DOCUMENT EXTRACT:
━━━━
So I built a mechanism for human override. When a human tester runs a test case that the AI previously failed or couldn't complete, the human can pass it and leave an explanation of why it's actually fine. That explanation gets fed back into the automation context, so the next time Claude encounters a similar situation, it has the benefit of the human's reasoning.

This turned out to be one of the most valuable parts of the whole system. It's not just AI testing and humans testing separately. It's a genuine feedback loop where human judgement improves the AI's future test runs. The AI fails a test, a human explains why it's actually acceptable, and the AI incorporates that understanding going forward.

Over time, the AI gets better at testing. Not because the model improved, but because the context around the testing improved. The accumulated human explanations become a knowledge base that makes each subsequent test run more accurate.

The Recursive Nature of the Thing

I keep coming back to the recursion. Claude Code built TestPlan's MCP server. That MCP server lets Claude Code operate TestPlan. Claude Code uses TestPlan to test TestPlan. The test results go back into TestPlan. Claude Code reads those results and adjusts its development approach accordingly.

At what point does this stop being "a developer using an AI tool" and start being "an AI development loop with a human supervisor"? I'm not sure. I'm not sure the distinction matters practically. What matters is whether the software gets better, the bugs get caught, and the features ship correctly. And on all three counts, this workflow delivers.

But it does make me think about what my role actually is in this process. I'm not writing the code. I'm not writing the tests. I'm not running the tests. I'm not recording the results. I'm making the decisions about what to build and when to ship. I'm reviewing the AI's work and overriding its judgement when it's wrong. I'm the product manager and the quality gate, not the developer.

That's not a metaphor for some futuristic vision of AI-first development. Just my actual Wednesday.

What 82 Tools Teaches You About AI Interface Design

Building an MCP server with 82 tools taught me things I didn't expect about designing interfaces for AI rather than humans.

Humans can handle ambiguity. If a button says "Run", a human can look at the context and figure out what it runs. An AI needs the tool description to say "Start a new test run for the specified release, executing all non-archived test cases associated with that release, and return the test run ID for tracking progress." Precision matters more than brevity.

Humans can recover from wrong choices. If you click the wrong button, you hit undo. An AI that calls the wrong tool might create a test run you didn't want, or record a result against the wrong test case. Error prevention beats error recovery when your user is a language model.
━━━━
Stored records:
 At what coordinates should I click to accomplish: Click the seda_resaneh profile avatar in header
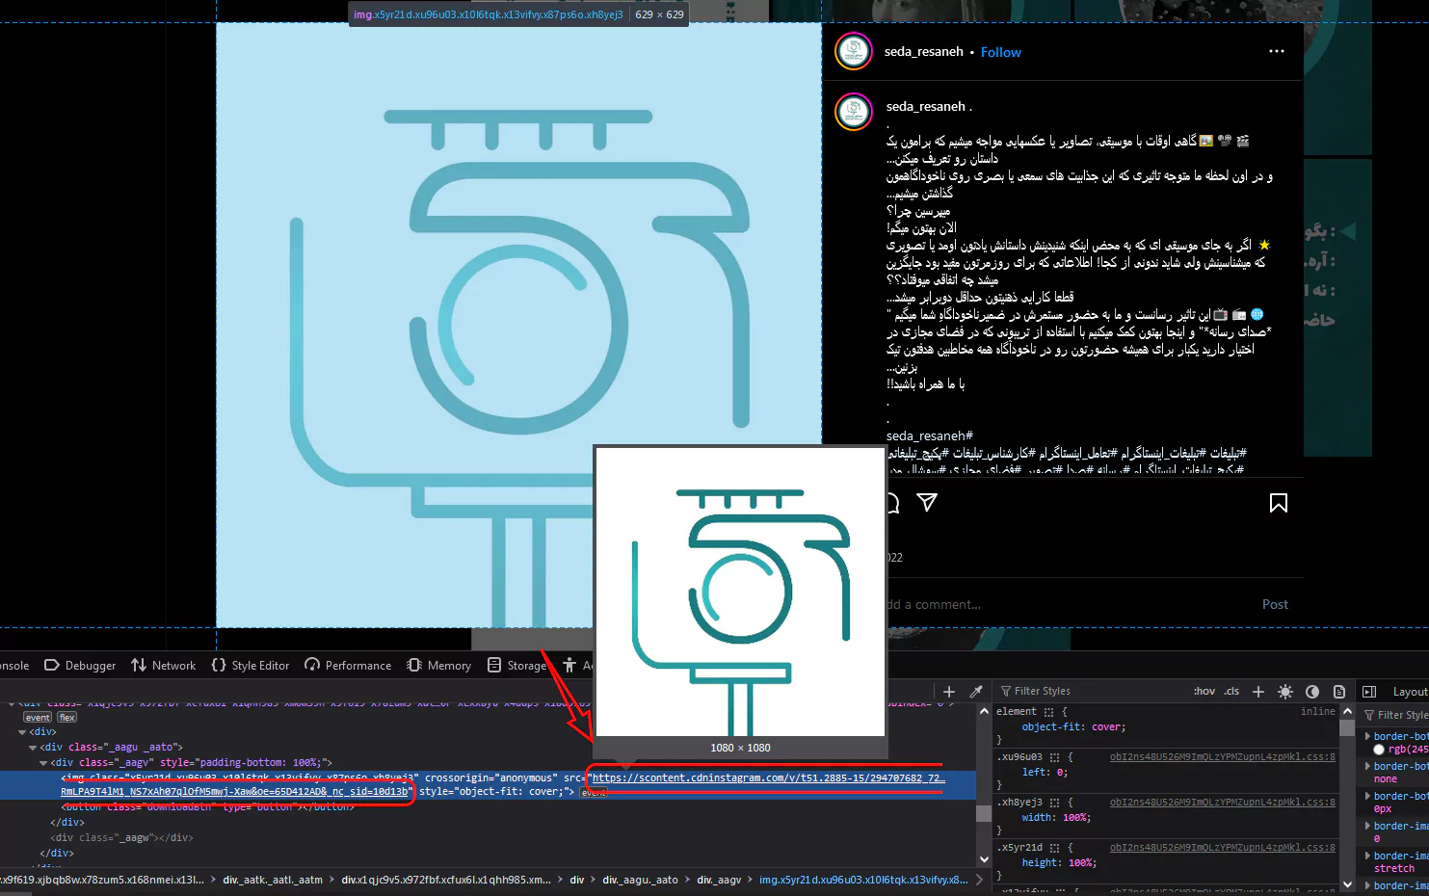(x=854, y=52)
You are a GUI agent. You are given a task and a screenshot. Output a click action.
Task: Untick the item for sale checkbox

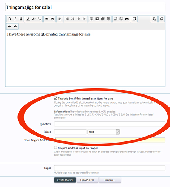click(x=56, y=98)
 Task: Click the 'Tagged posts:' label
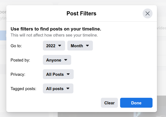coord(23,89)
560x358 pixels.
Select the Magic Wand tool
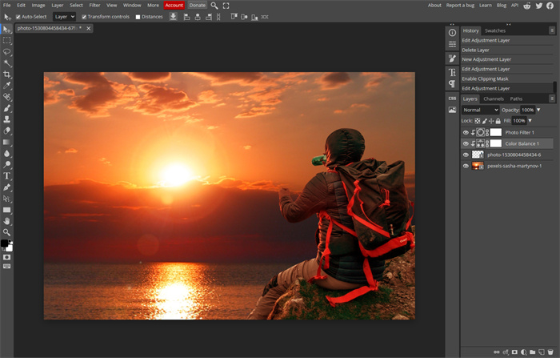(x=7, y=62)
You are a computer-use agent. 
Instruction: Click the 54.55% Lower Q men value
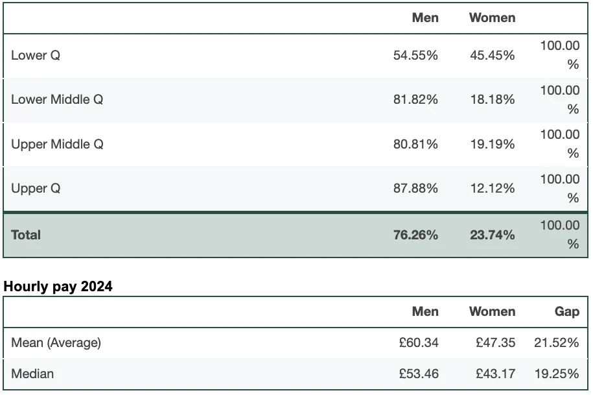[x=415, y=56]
━━━━
TASKS TO CARRY OUT:
A. In the passage on AI testing, what do the accumulated human explanations become over time?
B. From the passage on AI testing, quote the part that opens with the words containing "This turned out" and closes with "understanding going forward.".

OUTPUTS FOR THE TASKS:
A. They become a knowledge base that makes each subsequent test run more accurate.

B.
This turned out to be one of the most valuable parts of the whole system. It's not just AI testing and humans testing separately. It's a genuine feedback loop where human judgement improves the AI's future test runs. The AI fails a test, a human explains why it's actually acceptable, and the AI incorporates that understanding going forward.